Turkish President Recep Tayyip Erdogan called for dialogue on Monday (10 August) while still pushing ahead with a contentious Mediterranean gas development plan that has outraged Greece and alarmed NATO and the EU.
The budding row over suspected reserves in the eastern Mediterranean Sea pits a range of regional powers in a confrontation watched with worry in Brussels and Washington.
Turkey dispatched a research ship to the region on Monday -just three days after Erdogan said he was tired of waiting for the outcome of sporadic talks held in the past month with Greece and EU powerhouse Germany.
The vessel’s arrival in a disputed area near the island of Meis (Kastellorizo in Greek) prompted Greek Prime Minister Kyriakos Mitsotakis on Monday to confer with his military chiefs.

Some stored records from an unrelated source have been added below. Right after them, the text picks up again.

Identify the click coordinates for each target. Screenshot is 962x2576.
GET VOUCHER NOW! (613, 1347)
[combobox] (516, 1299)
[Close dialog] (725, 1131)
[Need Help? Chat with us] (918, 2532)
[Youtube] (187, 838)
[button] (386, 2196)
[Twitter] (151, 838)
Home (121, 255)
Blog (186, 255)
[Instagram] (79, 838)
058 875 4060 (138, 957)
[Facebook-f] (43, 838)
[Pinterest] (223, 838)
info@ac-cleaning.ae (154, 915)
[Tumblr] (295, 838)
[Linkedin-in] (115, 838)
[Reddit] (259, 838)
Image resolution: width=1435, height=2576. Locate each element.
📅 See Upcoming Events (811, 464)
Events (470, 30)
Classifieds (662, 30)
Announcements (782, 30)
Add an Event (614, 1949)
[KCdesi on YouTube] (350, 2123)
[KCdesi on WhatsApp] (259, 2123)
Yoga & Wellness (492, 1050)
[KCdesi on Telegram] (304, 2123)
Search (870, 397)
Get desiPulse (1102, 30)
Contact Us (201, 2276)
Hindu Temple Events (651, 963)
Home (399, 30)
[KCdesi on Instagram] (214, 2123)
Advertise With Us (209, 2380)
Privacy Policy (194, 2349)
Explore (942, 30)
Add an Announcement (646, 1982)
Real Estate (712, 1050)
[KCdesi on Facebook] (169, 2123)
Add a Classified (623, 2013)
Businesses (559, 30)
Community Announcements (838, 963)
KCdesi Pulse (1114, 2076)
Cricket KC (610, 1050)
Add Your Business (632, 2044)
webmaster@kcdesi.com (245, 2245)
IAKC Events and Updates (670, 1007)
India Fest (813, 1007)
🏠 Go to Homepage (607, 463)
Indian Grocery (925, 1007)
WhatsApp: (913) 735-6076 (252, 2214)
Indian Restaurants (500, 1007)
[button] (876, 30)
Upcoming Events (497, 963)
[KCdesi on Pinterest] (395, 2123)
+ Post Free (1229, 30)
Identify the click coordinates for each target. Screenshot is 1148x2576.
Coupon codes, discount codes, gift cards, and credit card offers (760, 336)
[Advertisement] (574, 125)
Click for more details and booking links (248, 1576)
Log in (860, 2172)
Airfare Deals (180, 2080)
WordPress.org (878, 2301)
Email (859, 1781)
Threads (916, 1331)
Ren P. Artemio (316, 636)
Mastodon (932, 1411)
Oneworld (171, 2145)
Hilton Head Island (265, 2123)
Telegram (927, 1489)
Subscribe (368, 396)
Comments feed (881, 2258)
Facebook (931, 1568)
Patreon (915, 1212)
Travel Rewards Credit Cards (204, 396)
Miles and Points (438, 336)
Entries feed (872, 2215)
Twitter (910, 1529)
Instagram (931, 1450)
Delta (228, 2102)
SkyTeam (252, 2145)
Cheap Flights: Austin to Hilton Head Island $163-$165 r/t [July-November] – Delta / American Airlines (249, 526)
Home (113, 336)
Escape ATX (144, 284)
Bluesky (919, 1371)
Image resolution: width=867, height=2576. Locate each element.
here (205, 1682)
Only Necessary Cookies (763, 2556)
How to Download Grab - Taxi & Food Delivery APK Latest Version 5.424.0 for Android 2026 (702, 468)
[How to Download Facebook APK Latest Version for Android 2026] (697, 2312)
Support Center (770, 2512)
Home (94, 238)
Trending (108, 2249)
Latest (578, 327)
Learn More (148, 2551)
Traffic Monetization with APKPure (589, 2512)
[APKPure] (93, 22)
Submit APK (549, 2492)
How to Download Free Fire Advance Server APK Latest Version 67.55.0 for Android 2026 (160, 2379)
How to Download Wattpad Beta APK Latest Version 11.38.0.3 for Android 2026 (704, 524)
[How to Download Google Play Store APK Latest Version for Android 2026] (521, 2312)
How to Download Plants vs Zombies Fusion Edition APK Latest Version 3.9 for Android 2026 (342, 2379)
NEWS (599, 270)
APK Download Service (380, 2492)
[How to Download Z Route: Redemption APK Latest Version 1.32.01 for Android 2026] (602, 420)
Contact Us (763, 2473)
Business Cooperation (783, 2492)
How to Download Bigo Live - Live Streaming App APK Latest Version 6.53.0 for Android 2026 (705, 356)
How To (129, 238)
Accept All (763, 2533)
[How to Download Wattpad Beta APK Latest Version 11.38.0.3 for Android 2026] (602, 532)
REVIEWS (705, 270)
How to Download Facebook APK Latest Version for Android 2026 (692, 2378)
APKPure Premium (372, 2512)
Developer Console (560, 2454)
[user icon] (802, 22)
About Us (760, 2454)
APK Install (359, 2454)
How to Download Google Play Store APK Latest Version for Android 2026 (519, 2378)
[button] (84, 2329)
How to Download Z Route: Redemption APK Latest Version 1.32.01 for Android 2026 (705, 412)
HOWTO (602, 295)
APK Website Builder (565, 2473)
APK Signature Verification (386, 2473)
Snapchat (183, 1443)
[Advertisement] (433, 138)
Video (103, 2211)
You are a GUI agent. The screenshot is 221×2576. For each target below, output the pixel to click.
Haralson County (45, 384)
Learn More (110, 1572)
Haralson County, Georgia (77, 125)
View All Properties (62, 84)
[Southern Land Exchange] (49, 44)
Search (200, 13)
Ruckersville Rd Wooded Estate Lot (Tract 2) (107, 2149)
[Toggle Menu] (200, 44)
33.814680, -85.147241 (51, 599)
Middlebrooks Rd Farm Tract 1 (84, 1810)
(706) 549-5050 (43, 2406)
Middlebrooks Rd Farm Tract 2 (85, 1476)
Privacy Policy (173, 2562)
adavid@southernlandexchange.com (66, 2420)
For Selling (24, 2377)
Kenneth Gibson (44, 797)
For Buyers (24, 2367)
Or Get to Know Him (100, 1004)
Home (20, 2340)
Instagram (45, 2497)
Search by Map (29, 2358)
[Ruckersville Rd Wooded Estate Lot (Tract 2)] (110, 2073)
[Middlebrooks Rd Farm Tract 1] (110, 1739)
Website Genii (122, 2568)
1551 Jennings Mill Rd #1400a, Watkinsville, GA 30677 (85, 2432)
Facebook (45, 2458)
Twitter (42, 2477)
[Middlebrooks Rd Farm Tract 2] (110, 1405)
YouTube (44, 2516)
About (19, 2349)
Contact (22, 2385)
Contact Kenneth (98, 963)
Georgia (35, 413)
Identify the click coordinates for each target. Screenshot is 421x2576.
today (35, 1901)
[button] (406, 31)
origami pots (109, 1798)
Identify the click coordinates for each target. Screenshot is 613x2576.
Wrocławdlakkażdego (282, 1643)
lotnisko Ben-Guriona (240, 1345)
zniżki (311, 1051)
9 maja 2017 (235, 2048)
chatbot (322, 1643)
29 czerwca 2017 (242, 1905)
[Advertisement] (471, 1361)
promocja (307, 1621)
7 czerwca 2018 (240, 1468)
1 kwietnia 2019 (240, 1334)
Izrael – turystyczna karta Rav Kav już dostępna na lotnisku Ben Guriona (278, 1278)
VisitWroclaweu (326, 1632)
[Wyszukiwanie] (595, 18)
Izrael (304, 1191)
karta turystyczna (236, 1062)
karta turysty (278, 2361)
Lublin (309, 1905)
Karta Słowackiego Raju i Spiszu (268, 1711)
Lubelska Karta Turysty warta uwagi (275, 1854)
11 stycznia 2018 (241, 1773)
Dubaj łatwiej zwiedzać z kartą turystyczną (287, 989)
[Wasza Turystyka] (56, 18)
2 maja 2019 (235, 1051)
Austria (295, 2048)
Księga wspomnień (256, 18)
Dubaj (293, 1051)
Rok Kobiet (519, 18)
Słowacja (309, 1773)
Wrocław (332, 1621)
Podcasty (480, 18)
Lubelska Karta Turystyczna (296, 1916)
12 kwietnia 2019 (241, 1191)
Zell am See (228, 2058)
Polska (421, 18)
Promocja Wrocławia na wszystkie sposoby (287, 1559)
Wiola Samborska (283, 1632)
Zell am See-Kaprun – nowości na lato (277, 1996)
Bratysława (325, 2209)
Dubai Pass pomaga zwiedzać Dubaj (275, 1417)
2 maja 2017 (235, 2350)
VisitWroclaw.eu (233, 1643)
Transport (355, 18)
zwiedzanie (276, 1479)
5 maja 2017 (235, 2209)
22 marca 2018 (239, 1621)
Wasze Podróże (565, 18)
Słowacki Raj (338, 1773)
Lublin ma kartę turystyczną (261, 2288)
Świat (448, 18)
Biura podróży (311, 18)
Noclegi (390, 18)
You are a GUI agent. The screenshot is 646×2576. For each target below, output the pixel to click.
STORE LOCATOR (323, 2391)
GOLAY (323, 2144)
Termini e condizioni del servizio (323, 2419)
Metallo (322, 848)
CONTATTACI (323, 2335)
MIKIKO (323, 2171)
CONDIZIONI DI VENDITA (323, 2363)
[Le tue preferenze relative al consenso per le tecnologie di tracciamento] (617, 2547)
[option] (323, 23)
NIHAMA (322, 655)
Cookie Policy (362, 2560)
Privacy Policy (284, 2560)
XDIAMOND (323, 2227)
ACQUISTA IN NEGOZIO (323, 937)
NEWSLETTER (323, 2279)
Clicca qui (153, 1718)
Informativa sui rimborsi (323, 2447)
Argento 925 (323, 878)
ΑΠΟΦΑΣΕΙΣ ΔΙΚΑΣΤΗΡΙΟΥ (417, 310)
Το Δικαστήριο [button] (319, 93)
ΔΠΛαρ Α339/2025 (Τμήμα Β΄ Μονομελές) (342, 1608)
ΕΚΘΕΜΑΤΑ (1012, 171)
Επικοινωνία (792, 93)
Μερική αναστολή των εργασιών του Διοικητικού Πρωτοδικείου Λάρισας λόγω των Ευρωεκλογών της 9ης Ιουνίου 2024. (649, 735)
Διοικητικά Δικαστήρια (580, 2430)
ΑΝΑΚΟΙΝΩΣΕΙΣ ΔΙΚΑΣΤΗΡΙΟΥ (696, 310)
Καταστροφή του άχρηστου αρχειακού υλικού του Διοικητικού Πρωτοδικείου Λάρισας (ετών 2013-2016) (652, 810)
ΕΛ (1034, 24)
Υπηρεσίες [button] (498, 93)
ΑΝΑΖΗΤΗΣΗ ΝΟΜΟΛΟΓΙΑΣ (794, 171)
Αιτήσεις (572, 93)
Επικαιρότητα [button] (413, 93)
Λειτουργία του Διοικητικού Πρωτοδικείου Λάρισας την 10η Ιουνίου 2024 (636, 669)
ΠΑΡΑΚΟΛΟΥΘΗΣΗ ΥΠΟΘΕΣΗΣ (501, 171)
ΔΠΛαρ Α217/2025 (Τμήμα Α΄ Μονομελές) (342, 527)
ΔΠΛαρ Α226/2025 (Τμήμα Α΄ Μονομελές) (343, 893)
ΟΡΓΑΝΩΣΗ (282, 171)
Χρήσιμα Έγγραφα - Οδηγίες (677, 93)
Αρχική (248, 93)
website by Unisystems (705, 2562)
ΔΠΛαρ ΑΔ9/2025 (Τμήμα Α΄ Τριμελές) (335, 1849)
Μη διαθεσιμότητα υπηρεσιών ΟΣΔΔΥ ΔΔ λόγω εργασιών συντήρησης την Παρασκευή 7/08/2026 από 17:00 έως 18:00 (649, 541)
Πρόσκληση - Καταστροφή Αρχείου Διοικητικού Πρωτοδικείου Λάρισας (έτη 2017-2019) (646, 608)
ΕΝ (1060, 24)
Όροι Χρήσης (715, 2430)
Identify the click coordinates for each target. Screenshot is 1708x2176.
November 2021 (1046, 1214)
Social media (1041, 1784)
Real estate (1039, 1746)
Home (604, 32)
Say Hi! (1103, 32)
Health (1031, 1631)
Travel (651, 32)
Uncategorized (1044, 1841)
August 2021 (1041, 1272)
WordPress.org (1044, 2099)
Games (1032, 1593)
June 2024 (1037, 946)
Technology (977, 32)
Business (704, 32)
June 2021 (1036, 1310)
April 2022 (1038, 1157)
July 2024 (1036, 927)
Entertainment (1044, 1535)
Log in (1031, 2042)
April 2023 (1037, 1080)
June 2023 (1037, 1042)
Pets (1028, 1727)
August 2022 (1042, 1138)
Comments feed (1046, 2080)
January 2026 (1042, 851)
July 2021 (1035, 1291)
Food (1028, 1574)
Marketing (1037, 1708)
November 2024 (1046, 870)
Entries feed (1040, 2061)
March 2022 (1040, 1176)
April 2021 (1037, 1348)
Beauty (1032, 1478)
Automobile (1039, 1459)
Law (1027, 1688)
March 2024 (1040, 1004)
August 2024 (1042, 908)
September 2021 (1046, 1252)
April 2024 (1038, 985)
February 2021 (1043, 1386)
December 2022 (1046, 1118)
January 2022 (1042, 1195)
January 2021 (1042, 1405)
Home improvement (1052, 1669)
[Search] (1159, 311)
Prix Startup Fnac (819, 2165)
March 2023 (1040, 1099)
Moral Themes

Mitsotakis took no action but the Greek foreign ministry called the ship’s arrival a “serious escalation” that “exposed” Turkey’s “destabilising role”.
Erdogan sounded a slightly more conciliatory note after a meeting with his own ministers later Monday. “Let us all come together as Mediterranean countries and find a formula that protects all of our rights,” Erdogan said in a national address.
But added: “We cannot allow (nations) to ignore a big country like Turkey and try to imprison us to our shores.”
NATO and EU alarm
The dispute is fanning longstanding regional tensions that flared up again with the military conflict in Libya.
Erdogan said last month he was “suspending” gas exploration to give time for talks with Greece and the Council of the EU’s current president Germany.
But the mood soured when Greece and Egypt -a rival to Turkey in Libya- last week signed an agreement to set up an exclusive economic zone in the region. The Turkish foreign ministry said the “so-called maritime deal” was “null and void”.
Turkey’s Oruc Reis vessel is planning to conduct seismic research at the easternmost edge of Greece’s maritime jurisdiction.
The area is close to Turkey but belongs to Greece under international law.
Turkey says the rules are unfair since Greece only has rights to the waters because of a few tiny islands that expand its legal reach.
The European Union appears to be siding with Greece in the dispute. The bloc’s foreign policy chief Josep Borrell on Sunday called Turkey’s actions “extremely worrying” and a recipe for “greater antagonism and distrust”.
NATO Secretary-General Jens Stoltenberg urged respect for international law during his talks on Monday with the Greek premier.
“The situation must be resolved in a spirit of Allied solidarity and in accordance with international law,” Stoltenberg tweeted after speaking to Mitsotakis.